🌹密会🌹
第12章 🌹March🌹(終章)-3
「そうか...お前はそう思っていたのか。あれはサプライズのつもりだったんだ。不安な事は全て聞いてくれて良かった。包み隠さず全てお前に伝えていたと思う。あの頃から隠す気は毛頭無かったからな。」
「そう...だったんですね。私、それ以上を望んだら、もう相手にされないのかなってずっと思い込んでいました。1、2月貴方の誘いを断ったのは、本気になってしまった事を隠す自信が無かったからです。出来るだけ貴方と長く繋がっていたかったので。」
「なるほどな...つくづくお前から見て私は嫌な男に映るな。自分で言っておいてアレだが私の何処に惚れる要素があるんだ?」
「黎一さんはいつも私に優しく接してくれました。セックスも、他の事でも何をするにしてもまず私への配慮があって、私の気持ちを優先してくれたように思えたから。例え私を繋ぎ止める為だったとしても愛されているみたいだなって思ってた。他にも色々あるけど、貴方のそういう優しさが一番大きい。
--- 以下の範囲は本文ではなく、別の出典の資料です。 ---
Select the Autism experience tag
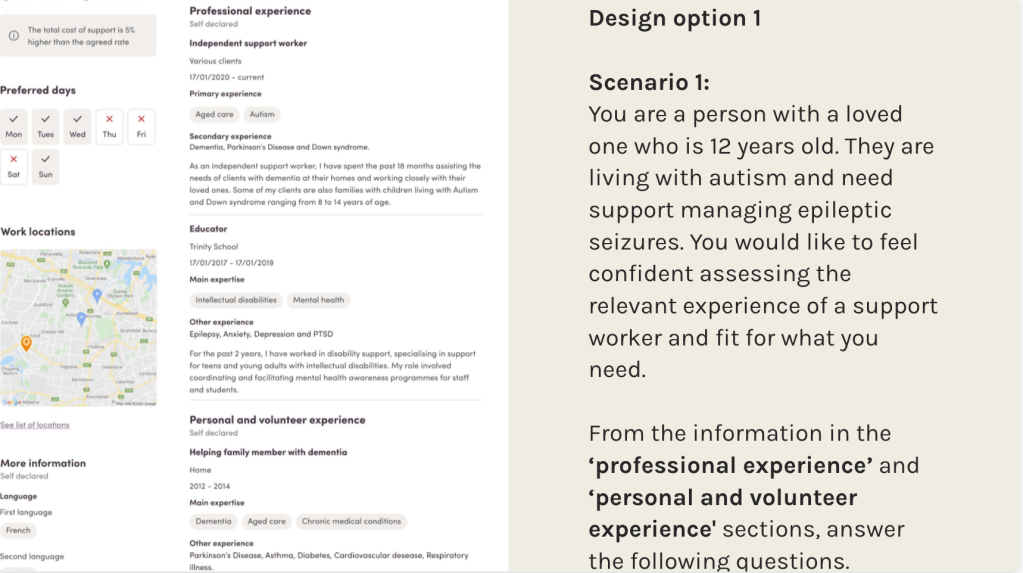 (262, 115)
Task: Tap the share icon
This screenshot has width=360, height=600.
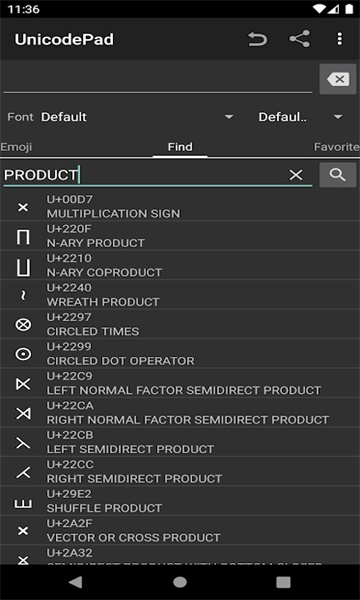Action: point(299,39)
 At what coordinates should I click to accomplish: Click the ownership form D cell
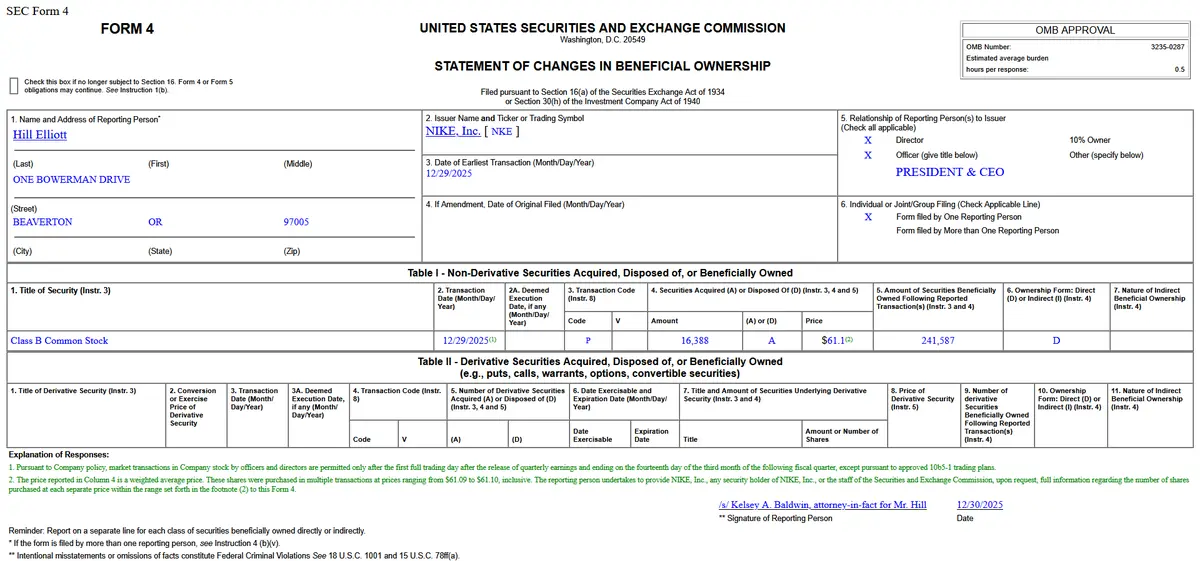click(x=1056, y=341)
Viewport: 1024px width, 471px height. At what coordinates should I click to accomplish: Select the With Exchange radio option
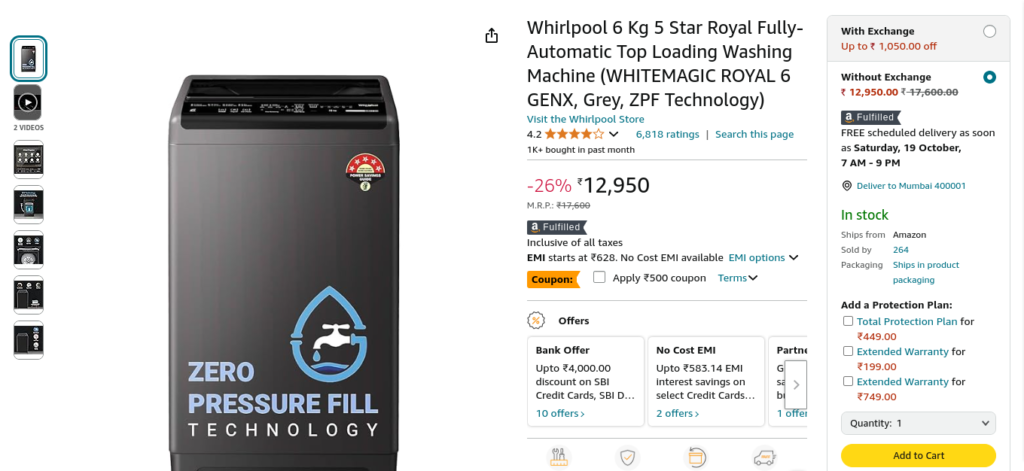(x=989, y=31)
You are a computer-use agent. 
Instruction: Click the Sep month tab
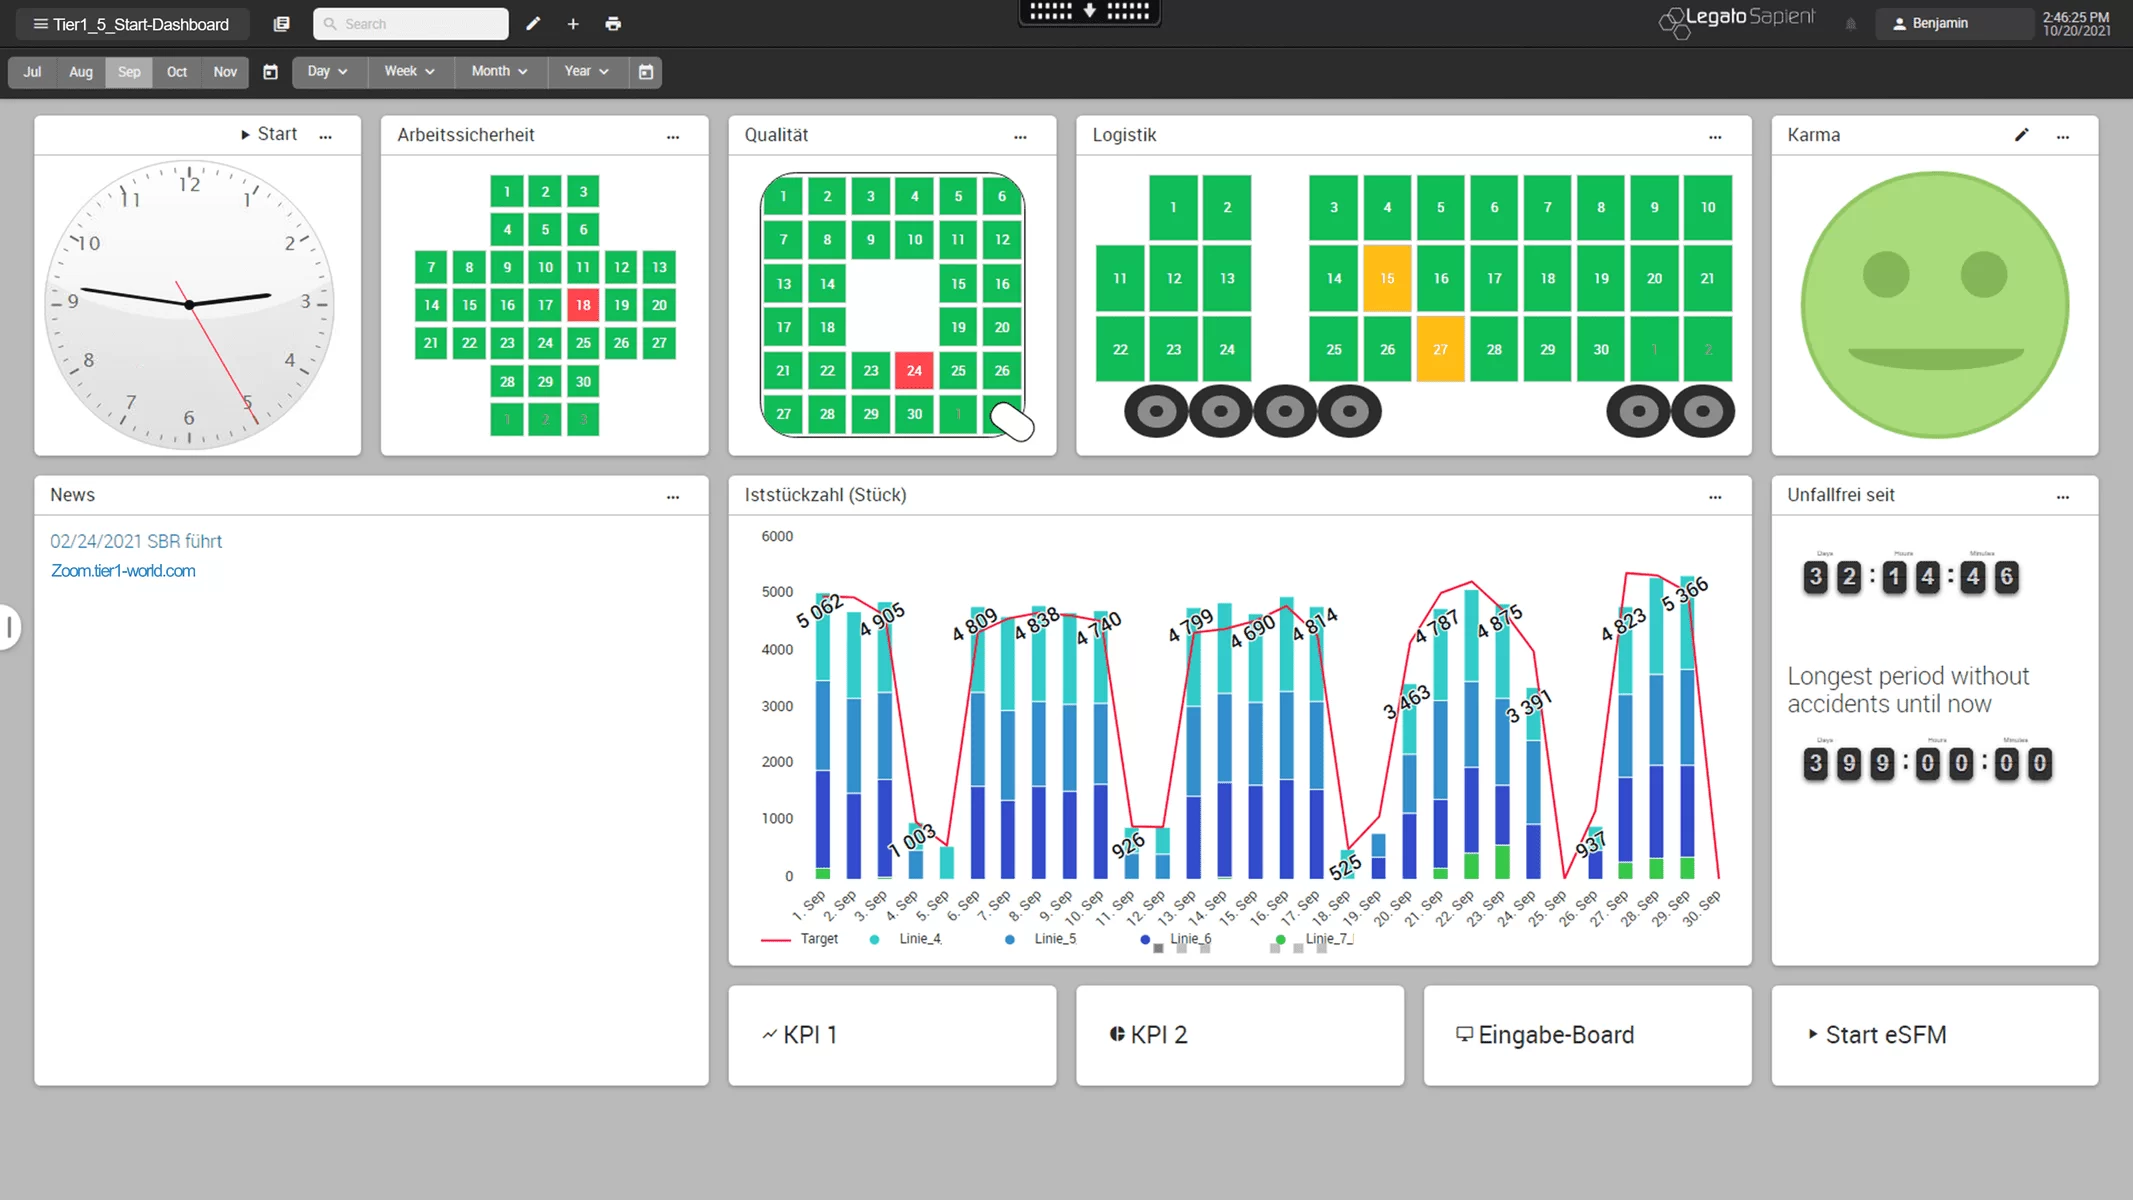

そういう理由じゃ駄目...?」
惚れる理由としては、やや薄いだろうか?
美月は心配になって日比谷教頭の顔色を伺うように彼の表情を横目で確かめようとした。
「駄目なわけがないだろう、美月。」
美月の耳元に唇を寄せてそう答えた彼の切羽詰まった、吐息混じりの声が彼女の脳髄に響く。
再び、彼女の手の甲を包み込むように彼の角ばった大きな手が重ねられていた。